The shift in opinion reflects the less hard-line positions generally taken by younger Cuban-Americans and more recent immigrants, he said. Fidel Castro's resignation as president may also play a role, he said.

The Gonzalezes, who lived in Miami before moving to the Inland area, said people with close family members still on the island are more likely to support greater travel.

A few months after Omar Gonzalez visited Cuba in 2005, his mother had breast-cancer surgery. U.S. law prevented Gonzalez from visiting her. Gonzalez said it was wrenching for him to be in Perris instead of by his mother's side.
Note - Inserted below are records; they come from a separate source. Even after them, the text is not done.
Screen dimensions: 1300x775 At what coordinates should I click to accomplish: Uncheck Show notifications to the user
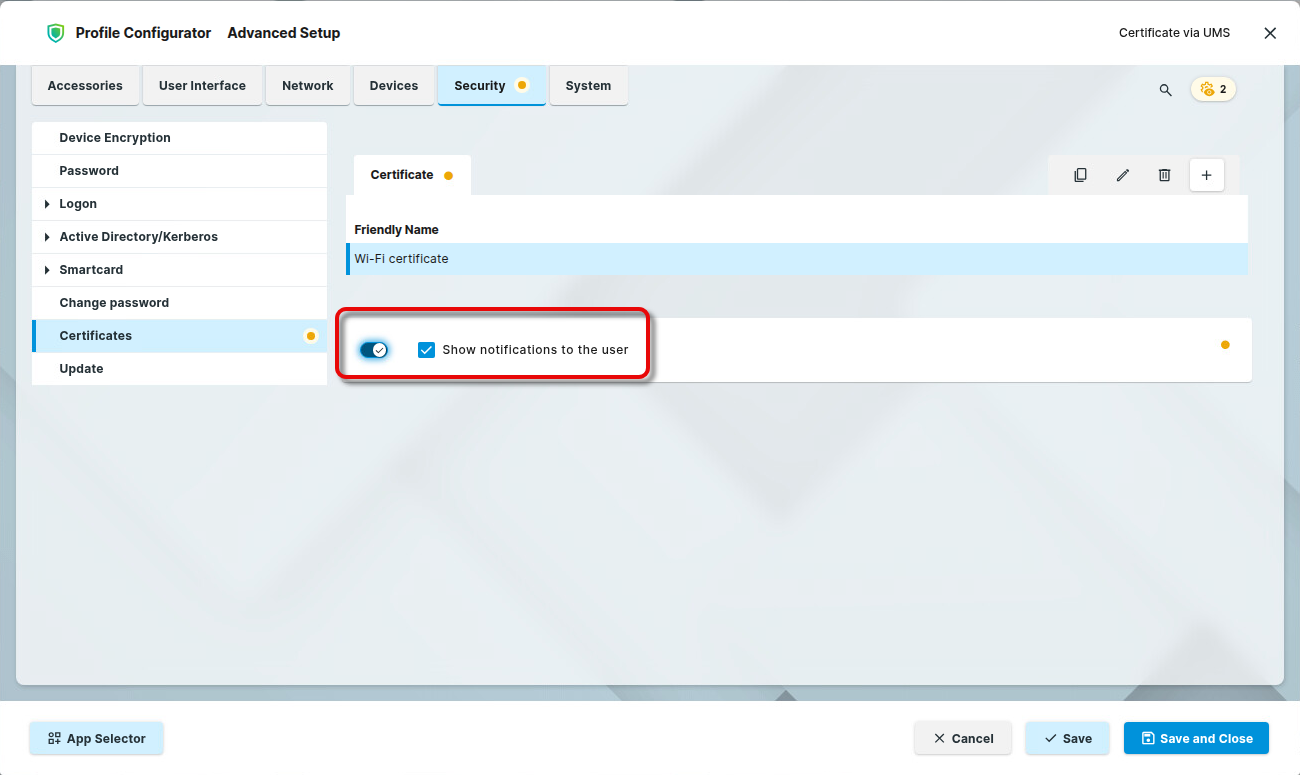point(427,350)
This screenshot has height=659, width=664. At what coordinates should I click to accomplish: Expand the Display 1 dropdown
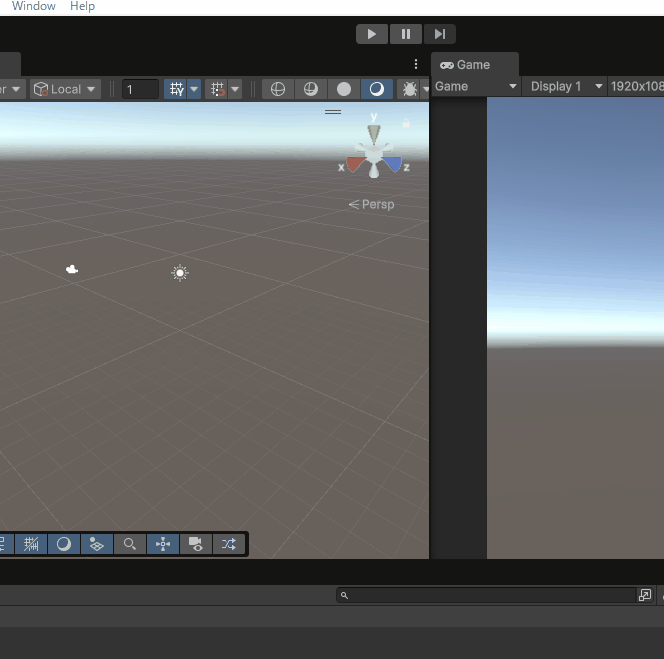pyautogui.click(x=566, y=87)
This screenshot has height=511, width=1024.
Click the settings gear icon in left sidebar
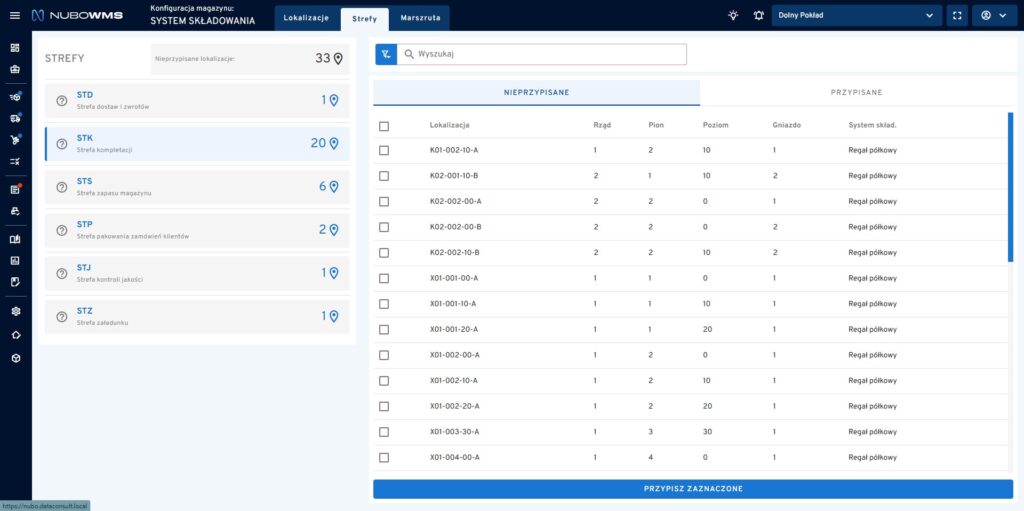[x=15, y=311]
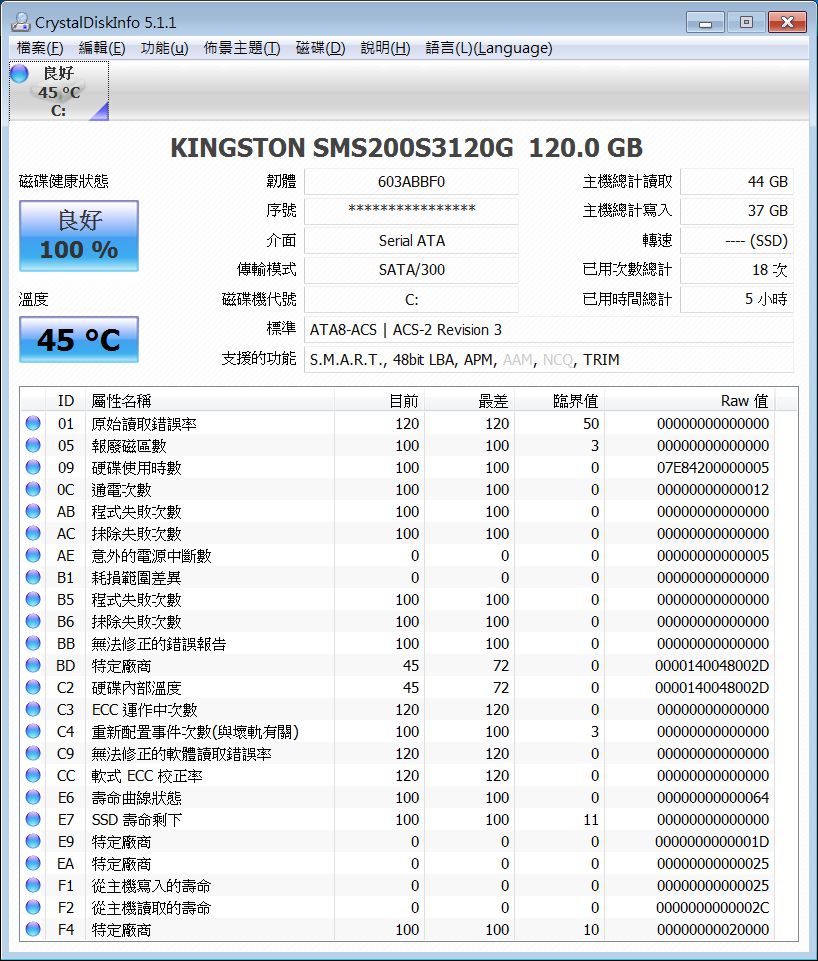Select the C: disk tab at top
818x961 pixels.
59,91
Gonzalez doesn't understand arguments that travel to Cuba strengthens the government there. Companies from around the world invest there, and tourists -- including some Americans who travel to Cuba illegally, through Canada or Mexico -- already spend money there, he said.

"The law is pointless," Gonzalez said.

Rudy Ruibal, 81, said he hoped that after Obama eases travel and remittance restrictions, he'll lift the embargo.

The Castros have long used the embargo to blame the United States for problems Cuba suffers, said the Riverside man, who emigrated from Cuba in 1959. Cubans have always distrusted the United States because of U.S. military intervention in Cuba and U.S. support for dictators like Fulgencio Batista, whom Castro overthrew in 1959, he said. So it was easy for Castro to point to the embargo as yet another U.S. intervention.

"I always thought the embargo was the stupidest thing the United States could do," Ruibal said.